ある日、管理人さんから、家のインターホンに突然連絡がありました。
「今日の花火大会、誰かと見に行くん?」
変わらぬ声に思わず泣きそうになったのですが、心を落ち着かせて今の自分の状況を話し、お断りしようとしました。すると、
「このマンションの屋上から、ばっちり見えるんや。
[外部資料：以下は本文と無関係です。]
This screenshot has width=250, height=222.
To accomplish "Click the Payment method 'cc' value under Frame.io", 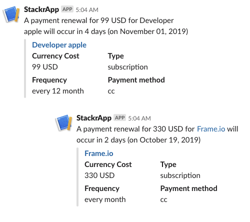I will coord(164,200).
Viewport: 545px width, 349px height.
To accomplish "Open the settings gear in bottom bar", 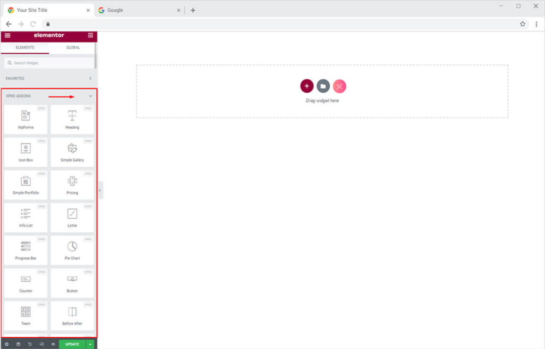I will click(x=6, y=344).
私の友達も来るんやけれど、よかったに来ない?」
おばちゃん特有の圧にほだされて、一緒に見に行く約束をしてしまいました。
「あんまり、知らん人には会いたくないんやけどな」
ついつぶやいてしまいましたが、インターホンはもう切れていました。
出かける準備をして、「何か持っていかないと」と、久しぶりに外へ出ました。
スーパーに並ぶ商品はすでに秋の新商品が並んでいて、「意外と長い間、引きこもっていたんだな」と時間の流れの速さに驚きました。
私は、ラムネ味のドリンクと、たこ焼きや焼きイカを、数人分買って、マンションの屋上へと向かいました。
「あー、待っとったんやで!どうぞどうぞ」
管理人さんがドアを開けて、招き入れてくれました。
そこには、50~70代のおばちゃんたち5人が集まり、和気あいあいと花火が打ちあがるのを待っていました。
「こんばんは、若い子が私たちと過ごしてくれるなんてね」
「おばちゃん、お好み焼き持ってきたから、ゆっくりしましょうか」
次々と声をかけてくれて、久々に人の温もりを感じました。
午後8時になり、いよいよ花火大会が始まりました。
「ドォン」「ドォン」という音に合わせて、ビルの合間から見える花火の輝き…
思わず「うわぁ…」と声がもれました。
管理人さんは「な?きれいやろ?」と得意そうでした。
思えば、夏らしいことを何もできなかったので、こうした機会に巡りあえたことが本当にうれしかったです。
次の日の朝、管理人さんが掃き掃除をしていたので、「昨日はありがとうございました」と声を掛けに行くと、「いいんやって!また見ようか」と笑顔を見せてくれました。
ありがとう。管理人さん。
私は、今は別のところに住んでいますが、あの夜の花火の輝きを忘れた日はありません。